BMPs Used Off-Label in 85% of Cases
BY LAUREN UZDIENSKI, SEPTEMBER 8, 2010
A new study in Spine documents the rise of BMPs and the prevalence of off-label use, demonstrating that between 2003 and 2007, the annual number of procedures utilizing BMPs increased 4.3-fold from 23,900 to 103,194. Of those, 85% were identified as off-label uses of the material. The data came from the Nationwide Inpatient Sample, which the paper touts as the "single largest all-payer inpatient care database in the United States."
There are two BMPs currently on the market: BMP-7, formulated as Stryker's OP-1, which has been available since 2001 under an HDE for long bone non-union and certain revision posterolateral fusions. The HDE allows a device to be used in up to 4,000 patients annually, and the company has failed to secure broader indications for the OP-1. Medtronic's InFuse (BMP-2) has been commercially available since 2002 for certain anterior fusions, as well as open tibial shaft fractures and certain OMF indications. The article notes that 93% of cases where BMP was used were spinal fusions, and off-label uses included posterolateral spine fusion, PLIF, TLIF, anterior cervical fusion and posterior cervical fusion.

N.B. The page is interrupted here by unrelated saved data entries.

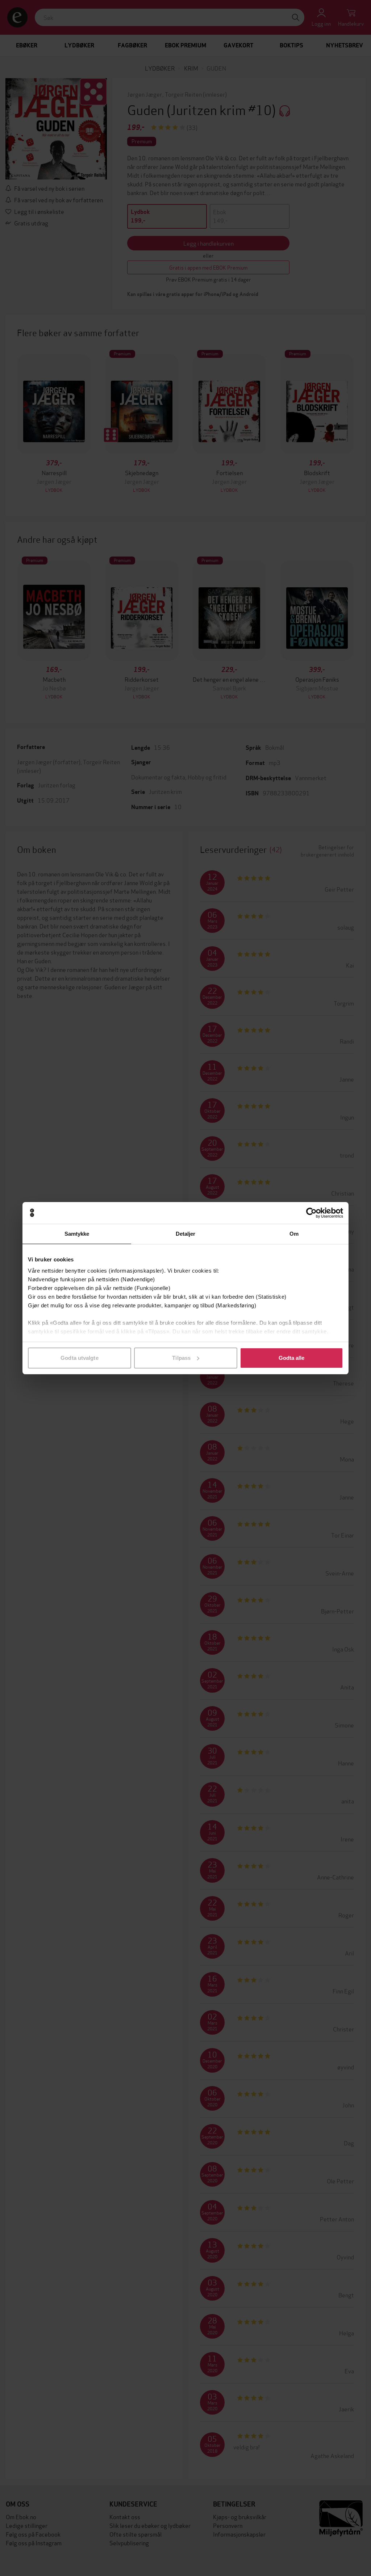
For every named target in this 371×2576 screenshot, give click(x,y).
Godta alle (292, 1358)
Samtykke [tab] (76, 1234)
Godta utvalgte (79, 1358)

While the 85% figure is high, that number may not represent current levels of off-label use. The cases surveyed were performed between 2002 and 2007, before concerns about off-label use began to gain attention from regulatory bodies, physicians and the media. In 2008, the FDA issued an alert warning surgeons about off-label use of BMPs in cervical cases, and sales for InFuse have since decelerated, with Medtronic's biologics sales in FY 2010 flat over FY 2009. Stryker faces ongoing legal issues over alleged off-label marketing of OP-1, with the company facing a federal inquiry and recently settling similar allegations in Massachusetts.